═════ PASSAGE

Facing your Childhood Fears

Continuing with themes behind Sussex thriller, LETHAL TIES, with a special emphasis on mental health, I would like to introduce another main protagonist in this story. Maisie. She might appear professional on the outside but on the inside, her world is falling apart.

A possible survivor of child abuse like Joe, Maisie turns to psychotherapy. This post looks deeper into the symptoms of abuse, a turmoil that affects her every day life, as well as other young adults like her.

  • What are the origins behind Maisie’s recurring nightmares?
  • For what reason does she have a phobia of forests?
  • What causes her to suffer anxiety and panic attacks?
  • Maisie finds it hard to settle into relationships, lacks confidence, has a fear of intimacy.
  • But can psychotherapy regress her enough to unlock those painful childhood traumas?

What could have happened in Maisie’s life to trigger such powerful responses? Let’s start by examining her experiences, starting from her early childhood.


Maisie Bell, a character from LETHAL TIES
  • Maisie lost her entire family in a car accident when she was small.
  • Traumatised beyond reason, she became withdrawn, froze people out, shied away from relationships and made herself unlovable.
  • Condemned to live in a children’s home, she befriended Joe and later Sam.
  • She also remember’s the home’s creepy owner, Mr Mortimer.
  • Her memories are vague, but something bad happened in that home, something that has haunted her right up to present day.
  • Her lucky escape came when she was fostered by a loving couple in Kent, with whom she spent the rest of her childhood.

══════════
═════ ENTRIES PROVIDED

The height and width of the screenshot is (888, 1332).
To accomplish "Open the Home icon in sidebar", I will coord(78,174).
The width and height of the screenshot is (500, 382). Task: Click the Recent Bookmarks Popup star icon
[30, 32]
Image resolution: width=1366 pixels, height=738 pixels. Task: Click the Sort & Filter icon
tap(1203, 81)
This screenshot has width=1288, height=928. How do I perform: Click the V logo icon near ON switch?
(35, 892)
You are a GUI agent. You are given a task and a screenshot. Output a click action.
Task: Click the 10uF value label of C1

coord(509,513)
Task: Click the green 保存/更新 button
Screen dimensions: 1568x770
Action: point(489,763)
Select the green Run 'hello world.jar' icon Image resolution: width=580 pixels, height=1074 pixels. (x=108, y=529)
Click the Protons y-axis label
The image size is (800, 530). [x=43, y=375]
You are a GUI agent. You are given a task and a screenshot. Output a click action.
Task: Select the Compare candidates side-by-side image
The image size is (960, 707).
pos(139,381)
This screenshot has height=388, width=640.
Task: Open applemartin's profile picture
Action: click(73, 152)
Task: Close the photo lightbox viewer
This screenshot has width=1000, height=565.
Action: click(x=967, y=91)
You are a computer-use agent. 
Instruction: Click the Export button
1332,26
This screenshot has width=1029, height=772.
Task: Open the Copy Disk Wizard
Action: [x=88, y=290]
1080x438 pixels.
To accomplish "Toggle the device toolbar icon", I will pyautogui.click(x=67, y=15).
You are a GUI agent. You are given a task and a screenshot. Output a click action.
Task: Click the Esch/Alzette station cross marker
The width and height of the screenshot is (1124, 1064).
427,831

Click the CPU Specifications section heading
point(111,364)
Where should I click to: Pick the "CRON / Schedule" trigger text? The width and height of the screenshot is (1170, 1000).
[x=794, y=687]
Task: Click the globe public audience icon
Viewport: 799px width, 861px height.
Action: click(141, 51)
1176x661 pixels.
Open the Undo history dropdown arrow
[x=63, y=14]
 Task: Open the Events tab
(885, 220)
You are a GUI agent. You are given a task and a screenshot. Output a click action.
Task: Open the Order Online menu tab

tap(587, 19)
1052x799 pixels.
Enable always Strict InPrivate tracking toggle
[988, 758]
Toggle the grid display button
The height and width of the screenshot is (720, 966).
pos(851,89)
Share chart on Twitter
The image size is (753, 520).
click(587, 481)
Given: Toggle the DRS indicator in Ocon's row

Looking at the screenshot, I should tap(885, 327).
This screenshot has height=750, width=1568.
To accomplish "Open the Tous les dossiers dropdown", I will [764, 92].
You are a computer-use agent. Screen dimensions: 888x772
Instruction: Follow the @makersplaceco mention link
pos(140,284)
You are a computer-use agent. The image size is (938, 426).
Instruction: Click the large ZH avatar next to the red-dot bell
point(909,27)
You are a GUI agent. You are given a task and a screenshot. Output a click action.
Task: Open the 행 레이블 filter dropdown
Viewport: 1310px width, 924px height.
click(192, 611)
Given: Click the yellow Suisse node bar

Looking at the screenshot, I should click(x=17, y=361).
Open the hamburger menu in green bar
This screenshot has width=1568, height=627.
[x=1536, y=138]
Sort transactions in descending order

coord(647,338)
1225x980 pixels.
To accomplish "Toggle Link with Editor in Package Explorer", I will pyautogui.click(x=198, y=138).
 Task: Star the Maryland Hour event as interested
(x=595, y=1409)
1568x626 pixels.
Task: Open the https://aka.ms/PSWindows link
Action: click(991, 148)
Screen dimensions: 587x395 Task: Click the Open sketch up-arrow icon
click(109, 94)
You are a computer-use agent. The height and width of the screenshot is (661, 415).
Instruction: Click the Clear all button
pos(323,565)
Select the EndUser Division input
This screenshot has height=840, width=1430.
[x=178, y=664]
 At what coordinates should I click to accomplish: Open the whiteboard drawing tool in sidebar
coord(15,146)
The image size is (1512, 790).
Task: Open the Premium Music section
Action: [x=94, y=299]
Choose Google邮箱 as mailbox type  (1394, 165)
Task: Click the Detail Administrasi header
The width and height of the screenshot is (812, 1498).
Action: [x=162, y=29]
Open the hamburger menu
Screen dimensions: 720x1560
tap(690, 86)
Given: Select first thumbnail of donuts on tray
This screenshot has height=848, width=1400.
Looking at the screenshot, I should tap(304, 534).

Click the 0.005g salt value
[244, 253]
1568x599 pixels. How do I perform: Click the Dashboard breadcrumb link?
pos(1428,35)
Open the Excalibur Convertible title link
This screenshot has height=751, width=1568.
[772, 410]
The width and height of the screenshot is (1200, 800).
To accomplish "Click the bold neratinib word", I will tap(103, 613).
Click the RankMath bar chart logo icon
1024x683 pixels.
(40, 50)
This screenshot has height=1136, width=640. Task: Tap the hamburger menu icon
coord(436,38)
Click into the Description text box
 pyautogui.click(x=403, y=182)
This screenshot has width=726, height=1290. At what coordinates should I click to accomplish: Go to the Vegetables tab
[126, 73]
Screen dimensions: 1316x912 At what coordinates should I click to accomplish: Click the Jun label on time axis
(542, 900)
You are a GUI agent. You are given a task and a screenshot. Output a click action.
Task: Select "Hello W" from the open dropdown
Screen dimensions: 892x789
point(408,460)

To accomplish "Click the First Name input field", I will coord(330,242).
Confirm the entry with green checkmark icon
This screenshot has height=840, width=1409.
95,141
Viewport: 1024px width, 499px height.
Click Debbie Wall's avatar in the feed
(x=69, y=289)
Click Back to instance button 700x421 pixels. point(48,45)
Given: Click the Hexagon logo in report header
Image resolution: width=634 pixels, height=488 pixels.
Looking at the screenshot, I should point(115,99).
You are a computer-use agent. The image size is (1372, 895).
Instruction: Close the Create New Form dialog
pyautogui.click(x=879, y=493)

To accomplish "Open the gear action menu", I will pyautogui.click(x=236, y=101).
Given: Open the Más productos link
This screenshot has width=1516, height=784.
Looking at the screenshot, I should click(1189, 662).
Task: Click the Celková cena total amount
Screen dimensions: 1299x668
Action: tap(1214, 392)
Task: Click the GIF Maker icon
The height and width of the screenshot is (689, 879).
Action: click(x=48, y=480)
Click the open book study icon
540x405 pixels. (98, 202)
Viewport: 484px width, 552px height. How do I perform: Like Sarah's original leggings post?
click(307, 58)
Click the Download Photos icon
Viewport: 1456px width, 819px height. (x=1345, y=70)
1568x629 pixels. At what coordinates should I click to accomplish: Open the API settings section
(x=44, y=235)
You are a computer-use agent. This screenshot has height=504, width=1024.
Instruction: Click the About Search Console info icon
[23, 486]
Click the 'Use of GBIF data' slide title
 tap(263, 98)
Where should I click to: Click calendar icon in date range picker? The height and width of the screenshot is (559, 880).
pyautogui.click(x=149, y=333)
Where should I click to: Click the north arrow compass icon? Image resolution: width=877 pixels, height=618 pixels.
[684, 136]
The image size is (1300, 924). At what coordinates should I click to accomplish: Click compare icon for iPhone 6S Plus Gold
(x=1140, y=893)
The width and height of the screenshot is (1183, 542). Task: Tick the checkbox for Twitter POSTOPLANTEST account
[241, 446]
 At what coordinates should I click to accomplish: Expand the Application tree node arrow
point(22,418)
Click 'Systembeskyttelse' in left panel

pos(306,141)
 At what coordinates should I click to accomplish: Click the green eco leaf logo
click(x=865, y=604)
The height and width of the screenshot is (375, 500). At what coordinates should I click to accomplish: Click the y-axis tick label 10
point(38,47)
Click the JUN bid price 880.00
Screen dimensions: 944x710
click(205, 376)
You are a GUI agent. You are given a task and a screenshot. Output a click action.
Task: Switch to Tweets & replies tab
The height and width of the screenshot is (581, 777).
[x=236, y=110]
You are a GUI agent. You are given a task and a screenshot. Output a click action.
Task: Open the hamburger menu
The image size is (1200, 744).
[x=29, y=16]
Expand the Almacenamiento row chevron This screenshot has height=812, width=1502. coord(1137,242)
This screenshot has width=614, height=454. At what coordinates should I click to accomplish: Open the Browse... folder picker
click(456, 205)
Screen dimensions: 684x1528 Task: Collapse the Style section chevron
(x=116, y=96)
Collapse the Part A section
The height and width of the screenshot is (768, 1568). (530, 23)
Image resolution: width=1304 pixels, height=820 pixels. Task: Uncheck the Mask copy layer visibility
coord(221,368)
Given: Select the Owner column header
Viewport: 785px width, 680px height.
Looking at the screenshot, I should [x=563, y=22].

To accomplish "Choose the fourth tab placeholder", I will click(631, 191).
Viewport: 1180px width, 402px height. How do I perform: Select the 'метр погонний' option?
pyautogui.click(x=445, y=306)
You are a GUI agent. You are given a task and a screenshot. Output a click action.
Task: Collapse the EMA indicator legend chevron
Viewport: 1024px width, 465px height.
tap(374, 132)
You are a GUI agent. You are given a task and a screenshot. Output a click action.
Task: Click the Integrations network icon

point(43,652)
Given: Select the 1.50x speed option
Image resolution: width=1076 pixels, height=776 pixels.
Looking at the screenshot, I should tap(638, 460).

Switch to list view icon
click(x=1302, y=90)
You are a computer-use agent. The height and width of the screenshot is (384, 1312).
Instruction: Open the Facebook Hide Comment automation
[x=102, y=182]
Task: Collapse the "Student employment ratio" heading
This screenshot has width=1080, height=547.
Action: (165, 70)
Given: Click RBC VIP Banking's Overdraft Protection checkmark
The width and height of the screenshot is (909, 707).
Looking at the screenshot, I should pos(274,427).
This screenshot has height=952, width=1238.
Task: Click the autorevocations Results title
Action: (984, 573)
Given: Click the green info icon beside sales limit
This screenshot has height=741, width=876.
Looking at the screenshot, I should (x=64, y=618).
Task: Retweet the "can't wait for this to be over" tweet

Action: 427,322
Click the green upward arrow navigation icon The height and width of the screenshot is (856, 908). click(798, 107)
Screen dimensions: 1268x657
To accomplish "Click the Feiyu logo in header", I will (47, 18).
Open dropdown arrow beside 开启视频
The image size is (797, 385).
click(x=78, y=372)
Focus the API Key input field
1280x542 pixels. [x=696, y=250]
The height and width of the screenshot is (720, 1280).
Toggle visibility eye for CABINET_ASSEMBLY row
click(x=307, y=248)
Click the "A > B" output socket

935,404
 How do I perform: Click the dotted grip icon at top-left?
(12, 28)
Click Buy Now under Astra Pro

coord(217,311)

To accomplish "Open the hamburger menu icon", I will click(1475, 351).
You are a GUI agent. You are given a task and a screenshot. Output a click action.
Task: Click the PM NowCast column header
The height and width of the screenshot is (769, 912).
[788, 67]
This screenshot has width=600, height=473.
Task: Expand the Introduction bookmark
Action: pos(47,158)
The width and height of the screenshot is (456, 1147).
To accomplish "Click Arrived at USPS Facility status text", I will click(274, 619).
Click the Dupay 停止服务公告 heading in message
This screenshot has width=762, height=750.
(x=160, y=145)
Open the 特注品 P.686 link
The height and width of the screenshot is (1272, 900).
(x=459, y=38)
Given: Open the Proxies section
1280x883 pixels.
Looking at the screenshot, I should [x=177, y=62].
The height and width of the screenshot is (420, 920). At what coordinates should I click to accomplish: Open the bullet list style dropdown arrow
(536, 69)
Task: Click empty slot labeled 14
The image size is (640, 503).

══════════

- **ABOUT THIS TASK**: According to the post about Maisie Bell, how did Maisie lose her entire family? The records aren't needed for what comes next.

- **RESULT OF THE EXERCISE**: She lost them in a car accident when she was small.